At the other extreme, the FBI uses "sneak and peek" warrants to investigate the homes and workplaces of suspects, which could easily include copying hard drives for later analysis. Similarly, several firms have recently lost laptop computers containing large amounts of customer financial data, which would provide a goldmine for identity thieves.
Once again, the key is to pick an appropriate balance point for security versus convenience. Lost or stolen computers are sufficiently common, and enough good encryption tools are available, that it's almost never a good idea to save an unencrypted password. Likewise, modern computers are sufficiently fast (especially compared to the speed of broadband Internet connectivity) that encryption rarely slows down data transfers or interactive responsiveness. For the subtleties, though, you must make your own determination.
Throughout this ebook, I explain the trade-offs, so you can decide whether they are acceptable.

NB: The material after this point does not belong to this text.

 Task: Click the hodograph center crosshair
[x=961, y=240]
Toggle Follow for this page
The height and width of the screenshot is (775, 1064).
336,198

As a point of reference, I consider SSH Keychains indispensable, but I'm concerned enough that I put substantial effort into protecting them, including aggressively locking the screen and locking keychains (both automatically and manually), double-encrypting or destroying keys out of my physical possession (such as a laptop in an airport), and restricting my public keys as much as feasible.
OpenSSH is a modern toolkit which replaces several now-inadequate tools with a modern and secure suite. The SSH tools use public key encryption to protect against sniffing, impersonation of both humans and computers, and system break-ins -- whether by amateur vandals, professional criminals, or governments. OpenSSH is a popular and free implementation of the SSH protocols, including ssh (the main program), sftp (for interactive file transfers), scp (for non-interactive file transfers), ssh-keygen (for managing SSH keys), sshd (the SSH server), and several additional supporting programs. OpenSSH is now standard on most UNIX-based systems, including Mac OS X and Linux.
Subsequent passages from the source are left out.